Assignment: Below is a listing from which only part is wanted; return exactly the lines from the one with "The width and height of the screenshot is (649, 659)." up to and including the one with "You are a computer-use agent. Viewport: 404px".

Working data:
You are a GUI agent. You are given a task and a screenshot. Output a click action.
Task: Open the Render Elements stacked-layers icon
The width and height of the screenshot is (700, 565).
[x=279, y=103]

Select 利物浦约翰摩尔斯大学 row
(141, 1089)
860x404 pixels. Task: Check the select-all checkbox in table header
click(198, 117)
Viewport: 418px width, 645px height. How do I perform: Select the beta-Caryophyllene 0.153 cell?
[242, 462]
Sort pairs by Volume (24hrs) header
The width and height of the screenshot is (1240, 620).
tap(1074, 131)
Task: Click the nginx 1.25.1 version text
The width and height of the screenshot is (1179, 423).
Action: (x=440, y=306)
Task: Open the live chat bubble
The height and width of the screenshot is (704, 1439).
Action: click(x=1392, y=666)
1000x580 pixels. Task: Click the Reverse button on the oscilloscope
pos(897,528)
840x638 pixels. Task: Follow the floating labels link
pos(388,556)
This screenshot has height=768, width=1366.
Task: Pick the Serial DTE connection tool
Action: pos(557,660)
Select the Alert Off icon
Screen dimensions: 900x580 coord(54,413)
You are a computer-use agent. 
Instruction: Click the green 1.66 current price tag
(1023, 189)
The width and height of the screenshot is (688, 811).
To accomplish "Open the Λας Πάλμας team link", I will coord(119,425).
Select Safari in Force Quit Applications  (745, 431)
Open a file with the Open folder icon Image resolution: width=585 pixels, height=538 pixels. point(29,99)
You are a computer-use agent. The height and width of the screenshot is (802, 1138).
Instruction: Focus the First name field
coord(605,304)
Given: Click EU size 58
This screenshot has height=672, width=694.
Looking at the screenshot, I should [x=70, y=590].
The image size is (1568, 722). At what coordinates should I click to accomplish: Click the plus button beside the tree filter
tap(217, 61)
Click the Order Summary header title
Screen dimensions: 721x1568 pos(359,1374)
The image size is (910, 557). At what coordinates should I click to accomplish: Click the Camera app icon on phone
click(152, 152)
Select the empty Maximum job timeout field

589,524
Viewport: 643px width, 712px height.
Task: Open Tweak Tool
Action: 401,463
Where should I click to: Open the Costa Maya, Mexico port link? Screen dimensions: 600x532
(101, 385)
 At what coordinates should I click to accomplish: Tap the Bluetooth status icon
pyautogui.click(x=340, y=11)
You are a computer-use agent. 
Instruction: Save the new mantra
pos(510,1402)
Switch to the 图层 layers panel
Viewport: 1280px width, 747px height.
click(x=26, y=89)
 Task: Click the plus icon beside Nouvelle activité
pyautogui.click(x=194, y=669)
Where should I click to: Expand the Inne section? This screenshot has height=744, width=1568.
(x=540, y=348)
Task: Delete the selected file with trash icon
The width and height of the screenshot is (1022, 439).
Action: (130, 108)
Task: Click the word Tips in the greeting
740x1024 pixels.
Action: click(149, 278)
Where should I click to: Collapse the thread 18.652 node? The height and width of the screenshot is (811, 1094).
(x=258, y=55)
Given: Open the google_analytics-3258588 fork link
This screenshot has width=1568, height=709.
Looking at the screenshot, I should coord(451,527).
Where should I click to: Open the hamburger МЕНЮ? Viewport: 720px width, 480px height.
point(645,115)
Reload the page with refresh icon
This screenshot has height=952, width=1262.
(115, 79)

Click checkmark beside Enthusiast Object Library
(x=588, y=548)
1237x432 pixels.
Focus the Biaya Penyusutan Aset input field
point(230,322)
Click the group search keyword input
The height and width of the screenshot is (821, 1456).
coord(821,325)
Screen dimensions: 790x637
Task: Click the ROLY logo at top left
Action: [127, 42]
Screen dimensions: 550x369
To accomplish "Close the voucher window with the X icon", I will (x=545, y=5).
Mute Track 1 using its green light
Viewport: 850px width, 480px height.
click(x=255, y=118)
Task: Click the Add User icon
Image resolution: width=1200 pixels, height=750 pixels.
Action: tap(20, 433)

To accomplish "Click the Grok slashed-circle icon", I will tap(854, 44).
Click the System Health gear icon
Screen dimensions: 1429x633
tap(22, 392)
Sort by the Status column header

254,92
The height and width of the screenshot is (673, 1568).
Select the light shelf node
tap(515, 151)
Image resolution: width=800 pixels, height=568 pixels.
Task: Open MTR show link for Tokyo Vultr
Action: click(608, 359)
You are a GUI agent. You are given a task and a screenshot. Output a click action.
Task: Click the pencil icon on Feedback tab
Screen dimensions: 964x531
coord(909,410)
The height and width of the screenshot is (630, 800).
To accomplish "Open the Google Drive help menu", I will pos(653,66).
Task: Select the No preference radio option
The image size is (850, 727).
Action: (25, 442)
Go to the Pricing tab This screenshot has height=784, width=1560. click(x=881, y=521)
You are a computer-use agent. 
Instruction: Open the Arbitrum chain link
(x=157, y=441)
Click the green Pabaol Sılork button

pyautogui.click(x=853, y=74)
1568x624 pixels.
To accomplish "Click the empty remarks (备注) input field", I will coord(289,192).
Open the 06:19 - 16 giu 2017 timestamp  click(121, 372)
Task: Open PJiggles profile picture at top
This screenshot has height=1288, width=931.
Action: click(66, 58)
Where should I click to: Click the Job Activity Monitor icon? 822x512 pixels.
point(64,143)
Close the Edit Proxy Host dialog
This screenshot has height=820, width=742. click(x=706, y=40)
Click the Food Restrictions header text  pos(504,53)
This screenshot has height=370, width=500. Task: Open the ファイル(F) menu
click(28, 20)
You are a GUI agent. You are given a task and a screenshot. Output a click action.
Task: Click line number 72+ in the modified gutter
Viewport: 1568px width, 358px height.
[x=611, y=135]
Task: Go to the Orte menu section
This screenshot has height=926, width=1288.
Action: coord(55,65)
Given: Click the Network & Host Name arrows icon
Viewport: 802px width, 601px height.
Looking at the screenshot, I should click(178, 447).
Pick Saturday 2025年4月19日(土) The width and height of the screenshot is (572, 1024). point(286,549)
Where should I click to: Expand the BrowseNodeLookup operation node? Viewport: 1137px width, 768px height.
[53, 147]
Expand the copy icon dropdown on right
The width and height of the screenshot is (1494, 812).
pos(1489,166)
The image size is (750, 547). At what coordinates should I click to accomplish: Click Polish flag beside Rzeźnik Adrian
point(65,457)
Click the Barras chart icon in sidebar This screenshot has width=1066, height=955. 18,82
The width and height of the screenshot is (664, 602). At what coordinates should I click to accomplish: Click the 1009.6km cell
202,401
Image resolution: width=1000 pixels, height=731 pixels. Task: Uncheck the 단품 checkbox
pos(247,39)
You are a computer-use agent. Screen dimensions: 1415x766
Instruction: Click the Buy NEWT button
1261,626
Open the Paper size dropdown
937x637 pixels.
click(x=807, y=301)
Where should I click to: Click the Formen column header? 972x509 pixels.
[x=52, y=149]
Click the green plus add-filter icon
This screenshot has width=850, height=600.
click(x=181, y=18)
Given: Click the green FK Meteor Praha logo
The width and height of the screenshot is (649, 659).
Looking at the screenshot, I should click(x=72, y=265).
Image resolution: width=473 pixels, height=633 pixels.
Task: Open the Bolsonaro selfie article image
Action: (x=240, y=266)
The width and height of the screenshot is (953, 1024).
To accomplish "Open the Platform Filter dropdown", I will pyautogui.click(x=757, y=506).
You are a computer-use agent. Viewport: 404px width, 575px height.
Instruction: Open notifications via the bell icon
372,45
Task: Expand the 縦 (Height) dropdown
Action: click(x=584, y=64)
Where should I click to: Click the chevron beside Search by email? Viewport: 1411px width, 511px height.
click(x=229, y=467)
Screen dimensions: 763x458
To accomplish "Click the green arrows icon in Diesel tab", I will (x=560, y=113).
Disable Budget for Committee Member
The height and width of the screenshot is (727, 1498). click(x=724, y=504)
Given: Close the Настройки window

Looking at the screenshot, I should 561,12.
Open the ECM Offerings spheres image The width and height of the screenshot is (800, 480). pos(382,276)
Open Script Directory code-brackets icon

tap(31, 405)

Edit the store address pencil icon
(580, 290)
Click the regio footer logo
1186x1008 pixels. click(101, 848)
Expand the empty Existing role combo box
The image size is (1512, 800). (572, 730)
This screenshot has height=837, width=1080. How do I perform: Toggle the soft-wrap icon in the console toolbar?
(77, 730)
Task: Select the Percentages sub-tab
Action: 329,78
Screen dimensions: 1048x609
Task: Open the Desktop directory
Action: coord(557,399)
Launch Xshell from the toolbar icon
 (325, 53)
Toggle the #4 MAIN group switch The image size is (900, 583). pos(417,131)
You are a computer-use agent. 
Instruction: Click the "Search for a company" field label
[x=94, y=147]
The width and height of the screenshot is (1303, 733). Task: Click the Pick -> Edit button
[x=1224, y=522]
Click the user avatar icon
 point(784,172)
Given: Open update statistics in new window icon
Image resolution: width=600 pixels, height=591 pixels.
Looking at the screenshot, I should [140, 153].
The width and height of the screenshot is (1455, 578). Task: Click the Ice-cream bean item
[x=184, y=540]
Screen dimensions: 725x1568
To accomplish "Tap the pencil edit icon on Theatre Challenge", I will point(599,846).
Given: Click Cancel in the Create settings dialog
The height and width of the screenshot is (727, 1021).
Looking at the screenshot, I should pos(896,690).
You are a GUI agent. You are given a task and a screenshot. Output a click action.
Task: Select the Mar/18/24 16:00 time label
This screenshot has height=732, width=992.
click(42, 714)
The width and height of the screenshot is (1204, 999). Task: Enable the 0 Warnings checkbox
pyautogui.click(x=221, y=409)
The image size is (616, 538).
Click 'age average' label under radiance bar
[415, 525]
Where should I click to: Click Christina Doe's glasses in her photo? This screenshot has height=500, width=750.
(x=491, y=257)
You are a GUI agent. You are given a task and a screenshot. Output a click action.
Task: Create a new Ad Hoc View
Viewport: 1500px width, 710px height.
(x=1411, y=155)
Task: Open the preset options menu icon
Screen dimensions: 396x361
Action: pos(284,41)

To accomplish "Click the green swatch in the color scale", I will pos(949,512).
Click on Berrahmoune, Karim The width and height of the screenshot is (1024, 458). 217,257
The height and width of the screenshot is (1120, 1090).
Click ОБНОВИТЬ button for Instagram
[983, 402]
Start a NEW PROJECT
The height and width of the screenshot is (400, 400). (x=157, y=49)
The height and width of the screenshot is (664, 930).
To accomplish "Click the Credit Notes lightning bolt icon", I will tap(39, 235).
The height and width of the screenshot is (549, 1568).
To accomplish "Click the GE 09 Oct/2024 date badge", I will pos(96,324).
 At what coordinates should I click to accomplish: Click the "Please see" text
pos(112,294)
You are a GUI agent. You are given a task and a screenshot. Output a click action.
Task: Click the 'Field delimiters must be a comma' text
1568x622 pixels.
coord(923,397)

Solved exercise:
The width and height of the screenshot is (649, 659).
Looking at the screenshot, I should click(x=72, y=265).
Image resolution: width=473 pixels, height=633 pixels.
Task: Open the Bolsonaro selfie article image
Action: (x=240, y=266)
The width and height of the screenshot is (953, 1024).
To accomplish "Open the Platform Filter dropdown", I will pyautogui.click(x=757, y=506).
You are a computer-use agent. Viewport: 404px width, 575px height.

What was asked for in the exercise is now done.